## What this exercise asks
• a. Output the part of the forum thread from "Cluster version is" to "Thanks in advance." verbatim.
• b. Return every line of the listing that follows the forum thread, unchanged.

## Text block
▼
Databricks Community

daniil_terentye · ‎07-19-2021

Hi everybody.

Looks like EXISTS statement works incorrectly.

If i execute the following statement in SQL Server it returns one row, as it should

WITH a AS (
    SELECT '1' AS id, 'Super Company' AS name
    UNION
    SELECT '2' AS id, 'SUPER COMPANY' AS name
),
b AS (
    SELECT 'a@b.com' AS user_username, 'Super Company' AS user_company
)
SELECT
    *
FROM
    b
WHERE
    NOT EXISTS (
        SELECT
          1
        FROM
          a
        WHERE
          LOWER(a.Name) = LOWER(b.user_company)
        GROUP BY
          LOWER(a.Name)
        HAVING
            COUNT(DISTINCT a.Id) = 1
    )

But if i execute the same statement in Databricks notebook it returns nothing, that is absolutely incorrect.

Cluster version is 6.4 Extended Support (includes Apache Spark 2.4.5, Scala 2.11)

Could somebody please look into this.

I know how to rewrite this statements using joins and so on. But, may be, it's possible to make EXISTS statement work in a correct way?

Thanks in advance.

Regards,

Daniil.

daniil_terentye · ‎07-19-2021

I ended up with the following

Spark - Mixed case sensitivity in Spark DataFrame, Spark SQL, and/or Databricks Table - Stack Overflow

:(((((

It works, but it's extra-ugly.

Does it works better in spark 3.x?

daniil_terentye · ‎07-20-2021

No.
▲
## Record set
▼
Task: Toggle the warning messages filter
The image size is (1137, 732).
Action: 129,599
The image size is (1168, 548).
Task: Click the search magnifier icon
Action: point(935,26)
▲
## Solved problems
• a.
Cluster version is 6.4 Extended Support (includes Apache Spark 2.4.5, Scala 2.11)

Could somebody please look into this.

I know how to rewrite this statements using joins and so on. But, may be, it's possible to make EXISTS statement work in a correct way?

Thanks in advance.

• b.
Task: Toggle the warning messages filter
The image size is (1137, 732).
Action: 129,599
The image size is (1168, 548).
Task: Click the search magnifier icon
Action: point(935,26)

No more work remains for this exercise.